Task to complete
Exact copies of all the entries are required, and no pictures should appear in them.

Pixel coordinate grounding data
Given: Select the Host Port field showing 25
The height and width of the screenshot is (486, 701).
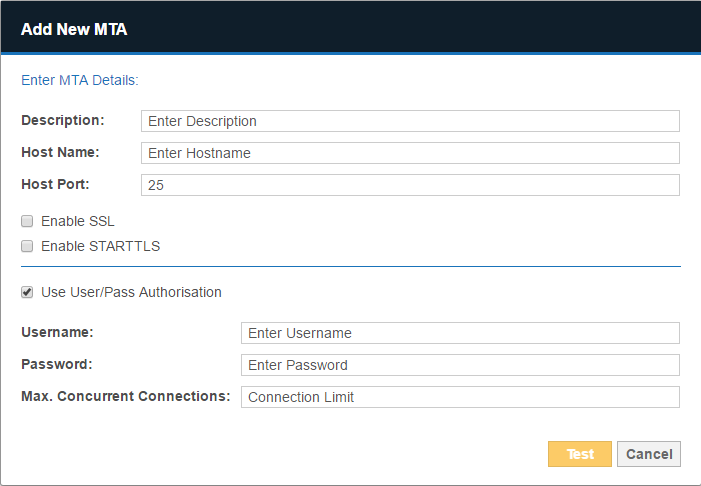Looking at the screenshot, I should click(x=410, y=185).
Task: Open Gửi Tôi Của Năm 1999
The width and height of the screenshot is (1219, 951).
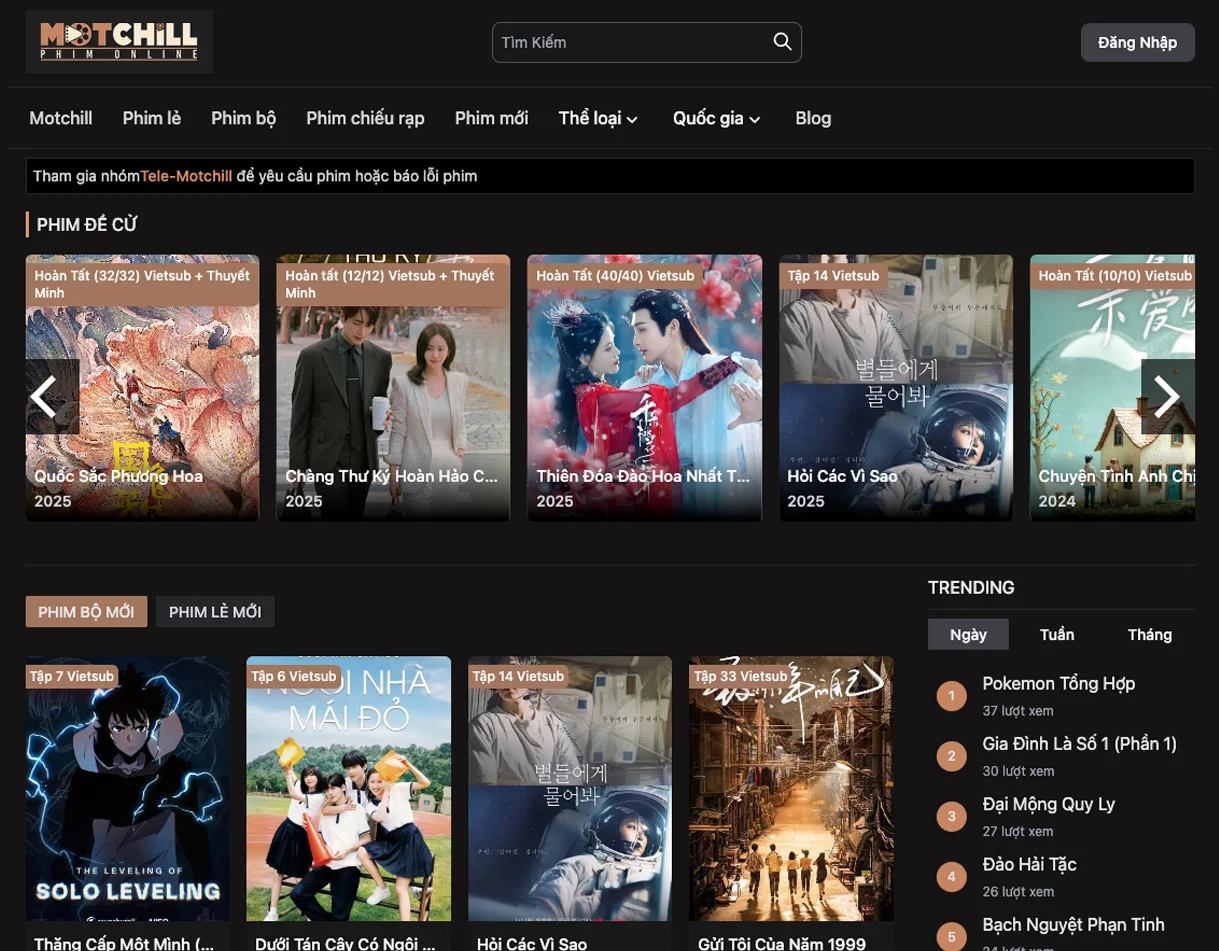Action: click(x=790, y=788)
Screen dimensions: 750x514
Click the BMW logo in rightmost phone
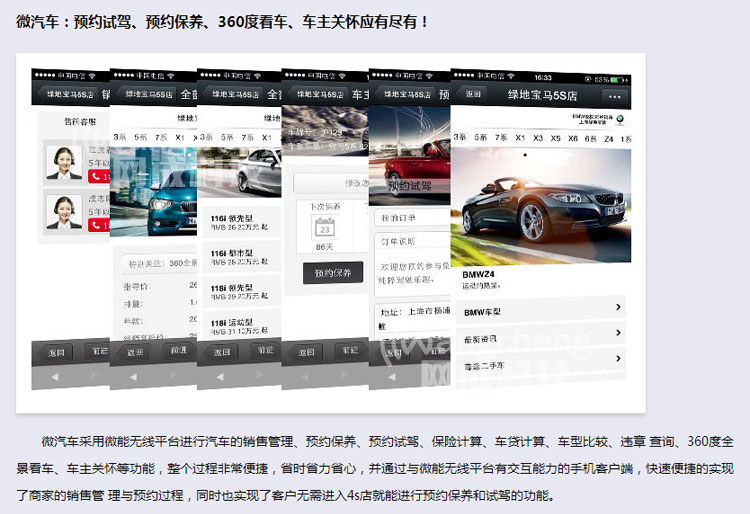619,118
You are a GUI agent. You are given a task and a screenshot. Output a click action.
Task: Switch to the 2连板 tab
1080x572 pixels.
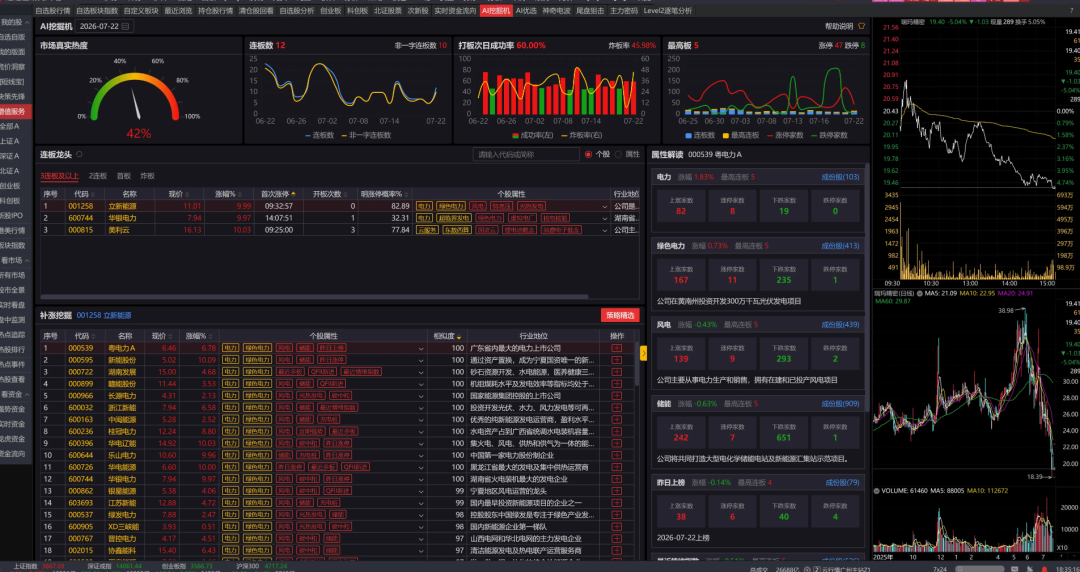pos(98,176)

Written solution
Given: Select the Host Port field showing 25
The height and width of the screenshot is (486, 701).
Looking at the screenshot, I should click(x=410, y=185).
Task: Open Gửi Tôi Của Năm 1999
The width and height of the screenshot is (1219, 951).
Action: click(x=790, y=788)
Screen dimensions: 750x514
Click the BMW logo in rightmost phone
619,118
You are a GUI agent. You are given a task and a screenshot. Output a click action.
Task: Switch to the 2连板 tab
1080x572 pixels.
pos(98,176)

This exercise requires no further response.